But during this time of success on water, terrible things were happening on land. Tecumseh, the Indian chief who had sworn to have his revenge on the pale-faces, had leagued himself and his men with Proctor, a British general, and most brutal Indian slaughters had followed.
No British commander was ever more hated by the American people than this Gen. Proctor. He had taken the Indians as his allies, and had encouraged and spurred them on in their bloody work. He offered presents to the Indians for bringing to him American scalps, allowed the Indians to brutally murder Americans after a battle, even when they had surrendered and had begged for mercy.
But of all his brutal deeds, none were more brutal than the slaughter at Frenchtown, a little town upon the River Raisin.
The villagers, having heard of Gen. Hull's surrender, and knowing that now all that part of the country was in danger, had asked that Gen. Harrison, the hero of Tippecanoe, should send troops to protect them. He had, accordingly, sent a small body of soldiers, and these were now guarding the town. Gen. Winchester, too, was marching towards the town with more troops, when he was met by Proctor himself. With threats of Indian massacre with all its horrors, Proctor forced Winchester to write an order to the troops within the town, telling them to surrender to Proctor.
The troops, when Proctor appeared, bearing with him this order to surrender, very unwillingly yielded. They more than half doubted that Proctor had ever been given any such orders; but as there seemed little else to do, they at last threw down their arms, but only on condition that if they yielded themselves up thus, their wounded men in the town should be well cared for.
Proctor promised that everything should be as they wished, and then went away, taking with him the surrendered troops; but in less than twenty-four hours the yelling, war-painted savages rushed into the village, brandishing their tomahawks, driving the people from their homes, scalping and murdering their victims with the cruelty of demons.
When at last these savages had done their worst, had butchered all,—men, women and children,—except perhaps for a few who may have escaped into the forests, then they wound up their inhuman performance by piling up the dead and wounded in their homes where they had been slain, and, setting fire to the houses, danced, and drank, and howled the night away, around these terrible funeral pyres.
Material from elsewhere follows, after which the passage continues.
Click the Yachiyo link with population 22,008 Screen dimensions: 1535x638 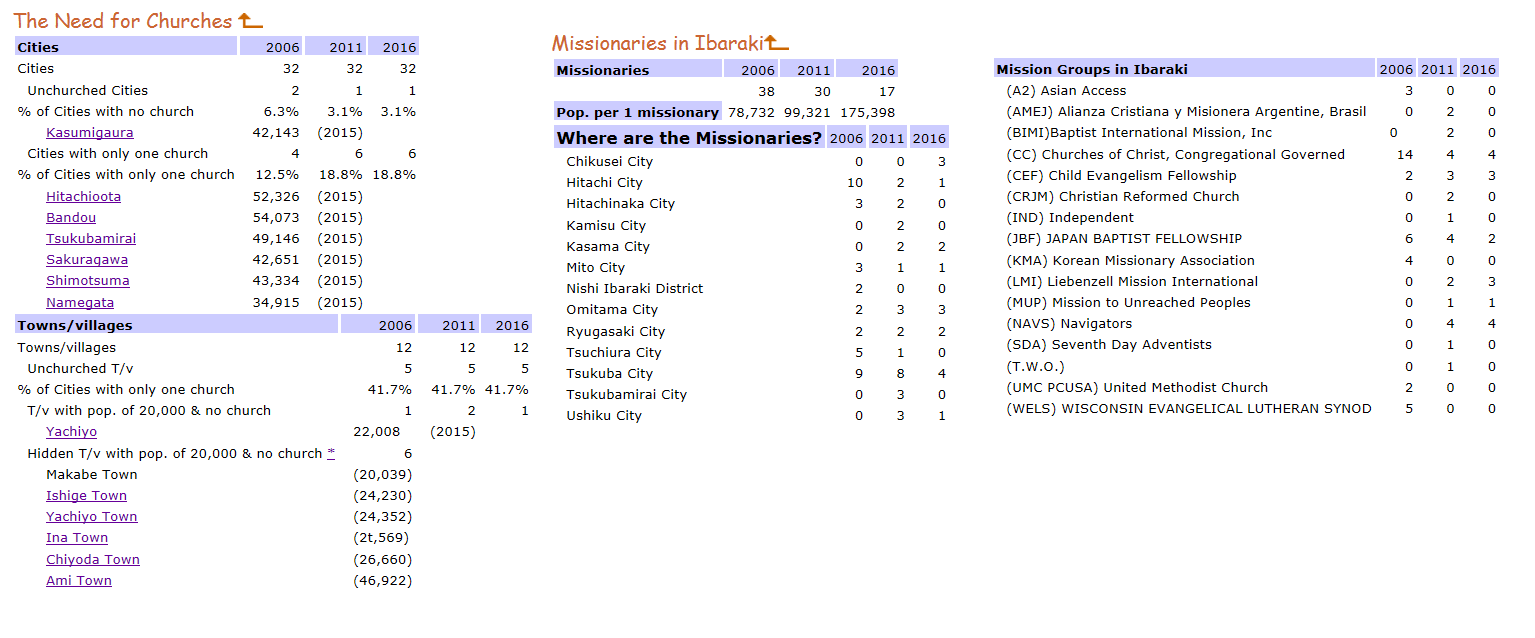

Proctor declared he had known nothing of the horrible intentions of the Indians, and so was not responsible for what they had done. Perhaps this may have been true; but these very scalps torn from the heads of the murdered villagers were carried into Proctor's camp; and, since the English general received them, and the Indians went on with the same terrible slaughter whenever opportunity came, we can but think that General Proctor was not very much displeased with the behavior of the savages.
The anger of the people all over the country was aroused and hundreds of men hastened to join Harrison's army, eager to march against the hated Proctor and his Indians.
Now, at the time of Perry's battle, General Harrison with eight thousand men were encamped on the shore awaiting the result. No sooner had the news of the defeat of this English fleet, which was on its way to join Proctor, reached the eager army, than Harrison marched his men on to Detroit, where Proctor and his Indians held the city.
Proctor, too, had heard of the defeat of the English; and when he learned that Harrison, with his eight thousand, was marching upon him, he set fire to the stores of powder and arms and fled up the river.
On reaching the deserted city, Harrison was joined by a thousand mounted soldiers; and without stopping to rest, all together they pushed on up the river in pursuit.
They overtook the army on the Thames river—eighty miles from the city. A more hungry, tired army never was, than this of Harrison's, after their long march; but throughout the march, when it seemed as if some must fall exhausted by the wayside, the cry of "Remember the River Raisin!" had always urged them on.
After a good night's rest, in which the army slept like children, they arose refreshed and ready for battle. The mounted Kentuckians, with the war cry of "Remember the River Raisin!" made the first onset.
A hot and terrible charge they made, spurred on by the thought that their dead at Frenchtown were thus avenged.
Proctor took to flight when he saw the battle turn against him. Tecumseh, burning with rage, and the desire to avenge his tribe, fought on, face to face, amid the balls which rained about him, wounded though he was time and time again, until, exhausted, he fell dead upon the field.
Then his warriors, finding their leader killed, with great yells and howls of grief, fled wildly into the forests. And thus ended the battle of the Thames—a complete though terrible victory for the American side.